- **Directions for this task**: Copy the data below line for line, without changing anything.

—————

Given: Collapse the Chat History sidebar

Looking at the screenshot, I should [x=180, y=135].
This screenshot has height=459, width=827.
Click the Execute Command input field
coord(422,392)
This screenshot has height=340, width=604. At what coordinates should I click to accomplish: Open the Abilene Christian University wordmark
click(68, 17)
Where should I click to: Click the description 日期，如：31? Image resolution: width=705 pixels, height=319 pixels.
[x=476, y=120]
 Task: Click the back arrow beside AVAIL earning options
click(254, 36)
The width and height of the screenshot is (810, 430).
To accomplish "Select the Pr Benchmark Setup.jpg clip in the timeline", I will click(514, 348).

—————

- **Solution below**:
Given: Collapse the Chat History sidebar

Looking at the screenshot, I should [x=180, y=135].
This screenshot has height=459, width=827.
Click the Execute Command input field
coord(422,392)
This screenshot has height=340, width=604. At what coordinates should I click to accomplish: Open the Abilene Christian University wordmark
click(68, 17)
Where should I click to: Click the description 日期，如：31? Image resolution: width=705 pixels, height=319 pixels.
[x=476, y=120]
 Task: Click the back arrow beside AVAIL earning options
click(254, 36)
The width and height of the screenshot is (810, 430).
To accomplish "Select the Pr Benchmark Setup.jpg clip in the timeline", I will click(514, 348).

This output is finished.